Gronkowski: Chiefs Will ‘Fold’
Speaking to NFL Network reporter Kay Adams Wednesday, Gronkowski said that the Chiefs’ infighting surprised him, and was “not a good situation.”
“You want to come together when you’re down to figure out why things aren’t going the way they need to go. It’s not a good sign,” Gronkowski said. “They’ve got to get on the same page and not blame each other.”
But Gronkowski went even further, questioning whether the current Chiefs team has the character for another run at the Super Bowl, even suggesting the Chiefs — who have played in five of the last six Super Bowls and won three — would “fold.”

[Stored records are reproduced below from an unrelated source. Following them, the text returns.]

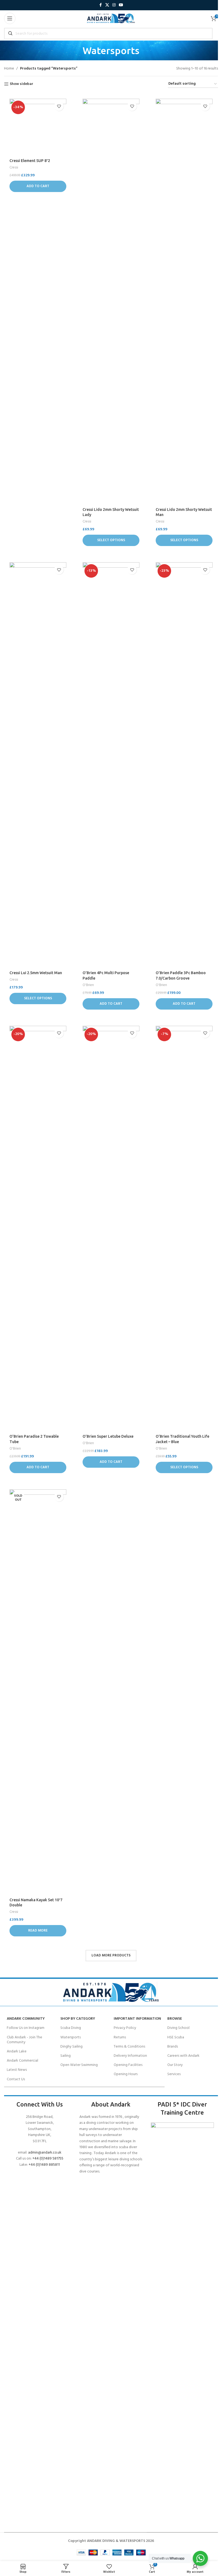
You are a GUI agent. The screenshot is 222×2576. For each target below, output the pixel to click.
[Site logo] (111, 18)
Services (174, 2074)
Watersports (70, 2037)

“The chiefs were like, whoa, they’re coming at us. How do we react? Well, they didn’t know how to react because no one was doing that before,” Gronkowski said, recalling the Kansas City performance in Super Bowl 59. “So the Philadelphia Eagles open that floodgate of, ‘Hey, if you punch these guys in the face, you take it to ’em. You come out swinging, they’re gonna fold, and they’re not gonna be the team that you’ve been seeing all last year.'”
In the current Chiefs’ run of success, it was Gronkowski’s Tampa Bay team that inflicted the first Super Bowl defeat on Mahomes and Co. easily crushing the Chiefs 31-9 in Super Bowl 55.